→ AUFGABE
Schreib die folgenden Einträge zeichengenau ab: Beginne bei der Zeile mit "Identify the location of check-box-icon: ✓." und höre nach der Zeile mit "coordinates (424, 776)." auf.

→ DATENTEIL
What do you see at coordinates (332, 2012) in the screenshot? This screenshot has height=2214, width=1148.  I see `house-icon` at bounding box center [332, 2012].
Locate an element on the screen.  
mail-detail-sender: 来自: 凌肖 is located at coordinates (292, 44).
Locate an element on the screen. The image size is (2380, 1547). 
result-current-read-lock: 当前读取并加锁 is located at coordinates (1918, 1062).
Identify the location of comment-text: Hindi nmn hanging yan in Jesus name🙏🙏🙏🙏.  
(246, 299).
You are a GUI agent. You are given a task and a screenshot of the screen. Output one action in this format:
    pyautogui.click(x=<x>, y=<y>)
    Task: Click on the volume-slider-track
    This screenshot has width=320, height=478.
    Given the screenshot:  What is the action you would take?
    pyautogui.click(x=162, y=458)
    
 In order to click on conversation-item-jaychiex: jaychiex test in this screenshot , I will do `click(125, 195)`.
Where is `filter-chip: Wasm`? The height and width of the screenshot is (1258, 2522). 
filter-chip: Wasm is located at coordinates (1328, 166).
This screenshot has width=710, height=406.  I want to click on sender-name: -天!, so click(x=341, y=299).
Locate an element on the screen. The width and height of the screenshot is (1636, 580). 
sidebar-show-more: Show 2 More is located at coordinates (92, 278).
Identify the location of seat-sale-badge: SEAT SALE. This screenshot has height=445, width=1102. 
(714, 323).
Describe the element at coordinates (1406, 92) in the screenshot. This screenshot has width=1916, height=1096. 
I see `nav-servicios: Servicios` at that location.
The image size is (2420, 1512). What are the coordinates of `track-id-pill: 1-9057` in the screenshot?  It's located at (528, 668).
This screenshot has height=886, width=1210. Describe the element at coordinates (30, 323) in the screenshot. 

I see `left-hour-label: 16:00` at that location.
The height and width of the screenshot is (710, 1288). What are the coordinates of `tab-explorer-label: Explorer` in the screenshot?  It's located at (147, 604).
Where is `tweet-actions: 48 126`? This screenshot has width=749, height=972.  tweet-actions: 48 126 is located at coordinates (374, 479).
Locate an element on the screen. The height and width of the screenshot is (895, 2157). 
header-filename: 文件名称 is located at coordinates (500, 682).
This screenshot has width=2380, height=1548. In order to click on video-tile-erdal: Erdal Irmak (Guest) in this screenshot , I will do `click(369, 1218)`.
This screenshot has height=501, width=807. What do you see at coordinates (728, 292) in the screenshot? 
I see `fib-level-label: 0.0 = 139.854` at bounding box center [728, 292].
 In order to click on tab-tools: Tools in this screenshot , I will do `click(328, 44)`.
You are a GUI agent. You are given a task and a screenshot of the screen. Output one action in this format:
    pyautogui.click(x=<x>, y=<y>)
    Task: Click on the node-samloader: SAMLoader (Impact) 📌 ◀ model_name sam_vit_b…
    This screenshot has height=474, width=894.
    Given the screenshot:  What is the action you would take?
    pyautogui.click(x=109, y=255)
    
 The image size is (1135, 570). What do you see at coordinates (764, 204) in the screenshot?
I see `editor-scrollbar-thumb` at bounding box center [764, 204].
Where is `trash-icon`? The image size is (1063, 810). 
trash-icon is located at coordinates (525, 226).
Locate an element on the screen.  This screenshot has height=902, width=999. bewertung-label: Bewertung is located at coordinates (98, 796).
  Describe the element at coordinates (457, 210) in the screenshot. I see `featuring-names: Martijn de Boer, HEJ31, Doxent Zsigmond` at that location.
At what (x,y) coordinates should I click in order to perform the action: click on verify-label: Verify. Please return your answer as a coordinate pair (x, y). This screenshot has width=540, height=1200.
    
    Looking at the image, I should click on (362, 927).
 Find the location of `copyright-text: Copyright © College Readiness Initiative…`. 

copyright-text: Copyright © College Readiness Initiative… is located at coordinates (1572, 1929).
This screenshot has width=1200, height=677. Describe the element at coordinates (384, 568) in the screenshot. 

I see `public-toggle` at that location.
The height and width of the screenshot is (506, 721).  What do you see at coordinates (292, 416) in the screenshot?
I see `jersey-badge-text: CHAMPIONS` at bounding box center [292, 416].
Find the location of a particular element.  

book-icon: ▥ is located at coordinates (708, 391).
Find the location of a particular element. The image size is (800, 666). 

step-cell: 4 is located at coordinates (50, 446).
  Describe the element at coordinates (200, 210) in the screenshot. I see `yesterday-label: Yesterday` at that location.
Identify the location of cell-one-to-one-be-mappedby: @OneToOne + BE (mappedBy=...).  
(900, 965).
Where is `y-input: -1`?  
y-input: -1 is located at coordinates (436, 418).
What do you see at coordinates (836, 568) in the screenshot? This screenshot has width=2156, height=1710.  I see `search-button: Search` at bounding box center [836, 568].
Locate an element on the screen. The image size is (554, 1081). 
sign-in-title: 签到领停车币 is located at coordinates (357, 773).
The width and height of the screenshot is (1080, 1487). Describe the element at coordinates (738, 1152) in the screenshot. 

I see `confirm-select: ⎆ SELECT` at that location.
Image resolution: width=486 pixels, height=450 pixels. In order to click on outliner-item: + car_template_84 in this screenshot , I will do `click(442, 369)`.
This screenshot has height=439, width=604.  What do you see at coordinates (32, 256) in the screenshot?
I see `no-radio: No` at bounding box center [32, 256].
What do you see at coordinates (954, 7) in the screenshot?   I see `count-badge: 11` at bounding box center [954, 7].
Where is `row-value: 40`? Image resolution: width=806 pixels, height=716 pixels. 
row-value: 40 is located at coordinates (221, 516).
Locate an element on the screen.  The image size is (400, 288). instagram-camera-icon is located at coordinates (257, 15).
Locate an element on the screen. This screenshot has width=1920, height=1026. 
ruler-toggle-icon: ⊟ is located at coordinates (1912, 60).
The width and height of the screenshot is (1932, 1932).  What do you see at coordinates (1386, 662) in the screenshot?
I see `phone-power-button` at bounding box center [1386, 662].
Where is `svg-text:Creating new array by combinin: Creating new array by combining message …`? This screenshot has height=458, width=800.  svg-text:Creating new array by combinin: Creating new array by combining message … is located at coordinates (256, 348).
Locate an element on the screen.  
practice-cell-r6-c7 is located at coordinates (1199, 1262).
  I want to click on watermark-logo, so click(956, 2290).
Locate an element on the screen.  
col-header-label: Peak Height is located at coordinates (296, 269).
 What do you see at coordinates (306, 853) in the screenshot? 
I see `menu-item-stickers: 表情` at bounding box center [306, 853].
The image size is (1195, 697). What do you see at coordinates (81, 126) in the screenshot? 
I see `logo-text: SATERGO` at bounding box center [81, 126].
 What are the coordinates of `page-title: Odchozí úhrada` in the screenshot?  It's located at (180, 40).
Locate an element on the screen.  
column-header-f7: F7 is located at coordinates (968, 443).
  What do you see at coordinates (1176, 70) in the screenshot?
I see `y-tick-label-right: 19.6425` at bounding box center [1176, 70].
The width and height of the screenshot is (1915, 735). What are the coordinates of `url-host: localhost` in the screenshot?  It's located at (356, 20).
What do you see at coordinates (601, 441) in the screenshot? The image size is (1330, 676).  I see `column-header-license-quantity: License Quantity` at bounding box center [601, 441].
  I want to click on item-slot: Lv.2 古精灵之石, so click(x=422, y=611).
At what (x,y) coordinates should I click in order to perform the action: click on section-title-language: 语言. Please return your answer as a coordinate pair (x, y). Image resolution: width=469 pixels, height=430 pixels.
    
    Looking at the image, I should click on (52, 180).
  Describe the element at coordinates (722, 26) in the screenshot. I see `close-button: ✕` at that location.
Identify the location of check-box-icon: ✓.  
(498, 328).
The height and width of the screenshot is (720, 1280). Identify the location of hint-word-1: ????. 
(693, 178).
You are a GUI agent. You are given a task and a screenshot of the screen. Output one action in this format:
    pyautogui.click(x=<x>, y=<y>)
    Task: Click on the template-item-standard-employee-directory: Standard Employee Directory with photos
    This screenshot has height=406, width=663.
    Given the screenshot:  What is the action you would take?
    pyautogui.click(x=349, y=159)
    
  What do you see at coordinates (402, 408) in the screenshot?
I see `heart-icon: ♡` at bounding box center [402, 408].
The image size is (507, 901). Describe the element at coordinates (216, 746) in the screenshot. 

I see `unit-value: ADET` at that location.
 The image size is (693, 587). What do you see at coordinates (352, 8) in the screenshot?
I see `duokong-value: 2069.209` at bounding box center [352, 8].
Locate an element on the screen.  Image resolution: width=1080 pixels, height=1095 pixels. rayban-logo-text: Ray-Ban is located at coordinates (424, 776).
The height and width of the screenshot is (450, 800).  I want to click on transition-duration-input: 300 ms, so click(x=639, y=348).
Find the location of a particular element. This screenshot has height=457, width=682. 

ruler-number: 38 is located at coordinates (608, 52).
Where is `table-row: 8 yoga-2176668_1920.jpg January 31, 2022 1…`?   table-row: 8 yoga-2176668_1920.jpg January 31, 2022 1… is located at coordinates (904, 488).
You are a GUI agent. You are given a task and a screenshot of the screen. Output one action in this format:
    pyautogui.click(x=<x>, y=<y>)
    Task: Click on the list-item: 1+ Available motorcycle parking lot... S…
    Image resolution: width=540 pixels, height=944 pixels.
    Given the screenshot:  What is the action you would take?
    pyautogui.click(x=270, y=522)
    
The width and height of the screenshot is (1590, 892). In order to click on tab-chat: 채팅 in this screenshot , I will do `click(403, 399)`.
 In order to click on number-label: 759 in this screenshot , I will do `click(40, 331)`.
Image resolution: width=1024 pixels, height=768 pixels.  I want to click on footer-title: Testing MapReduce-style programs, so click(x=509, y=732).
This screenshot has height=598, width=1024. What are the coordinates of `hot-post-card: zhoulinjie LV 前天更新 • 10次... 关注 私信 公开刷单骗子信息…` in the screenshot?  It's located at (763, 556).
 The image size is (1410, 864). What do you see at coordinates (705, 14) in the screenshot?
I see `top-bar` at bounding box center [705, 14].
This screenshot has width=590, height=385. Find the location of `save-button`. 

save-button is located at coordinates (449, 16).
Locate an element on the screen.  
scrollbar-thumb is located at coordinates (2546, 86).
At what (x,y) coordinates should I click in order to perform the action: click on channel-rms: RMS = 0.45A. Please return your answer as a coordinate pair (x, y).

→ ANTWORT
Identify the location of check-box-icon: ✓.  
(498, 328).
The height and width of the screenshot is (720, 1280). Identify the location of hint-word-1: ????. 
(693, 178).
You are a GUI agent. You are given a task and a screenshot of the screen. Output one action in this format:
    pyautogui.click(x=<x>, y=<y>)
    Task: Click on the template-item-standard-employee-directory: Standard Employee Directory with photos
    This screenshot has height=406, width=663.
    Given the screenshot:  What is the action you would take?
    pyautogui.click(x=349, y=159)
    
  What do you see at coordinates (402, 408) in the screenshot?
I see `heart-icon: ♡` at bounding box center [402, 408].
The image size is (507, 901). Describe the element at coordinates (216, 746) in the screenshot. 

I see `unit-value: ADET` at that location.
 The image size is (693, 587). What do you see at coordinates (352, 8) in the screenshot?
I see `duokong-value: 2069.209` at bounding box center [352, 8].
Locate an element on the screen.  Image resolution: width=1080 pixels, height=1095 pixels. rayban-logo-text: Ray-Ban is located at coordinates (424, 776).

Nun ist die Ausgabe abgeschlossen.